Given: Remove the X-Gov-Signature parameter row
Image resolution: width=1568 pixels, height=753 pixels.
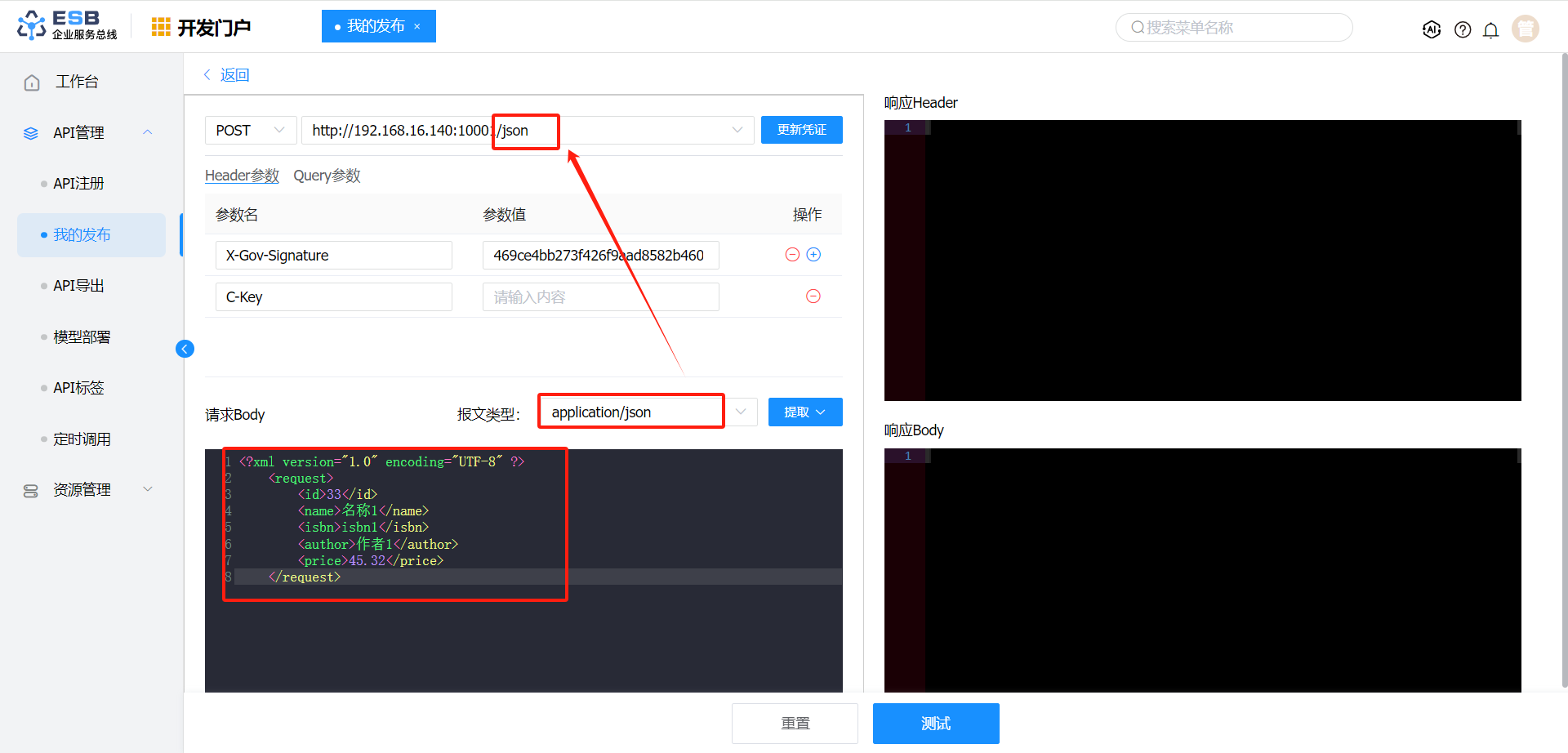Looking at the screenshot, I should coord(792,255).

-------

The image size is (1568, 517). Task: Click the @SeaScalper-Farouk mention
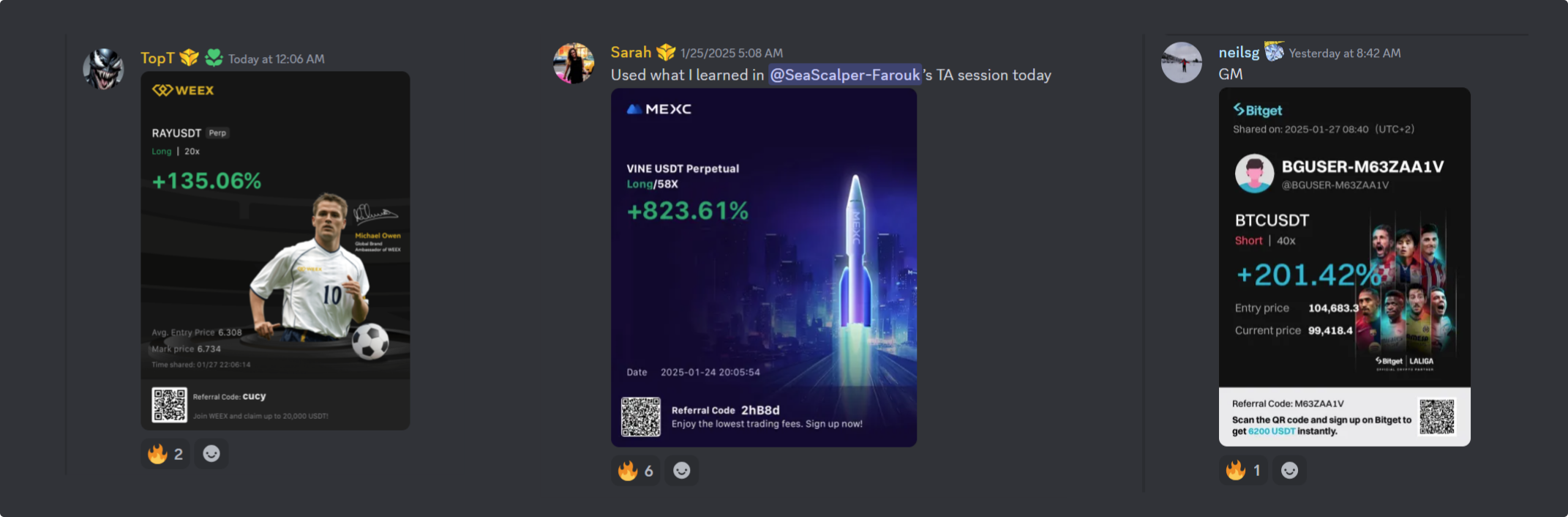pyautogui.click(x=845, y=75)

-------

TASK TO CARRY OUT
Please give again the lines starting at the one containing "The image size" and ending at the one containing "pyautogui.click(x=845, y=75)", with "mention" replaced by "tag" and nothing else changed. Leave the pictures out.

TASK RESULT
The image size is (1568, 517). Task: Click the @SeaScalper-Farouk tag
pyautogui.click(x=845, y=75)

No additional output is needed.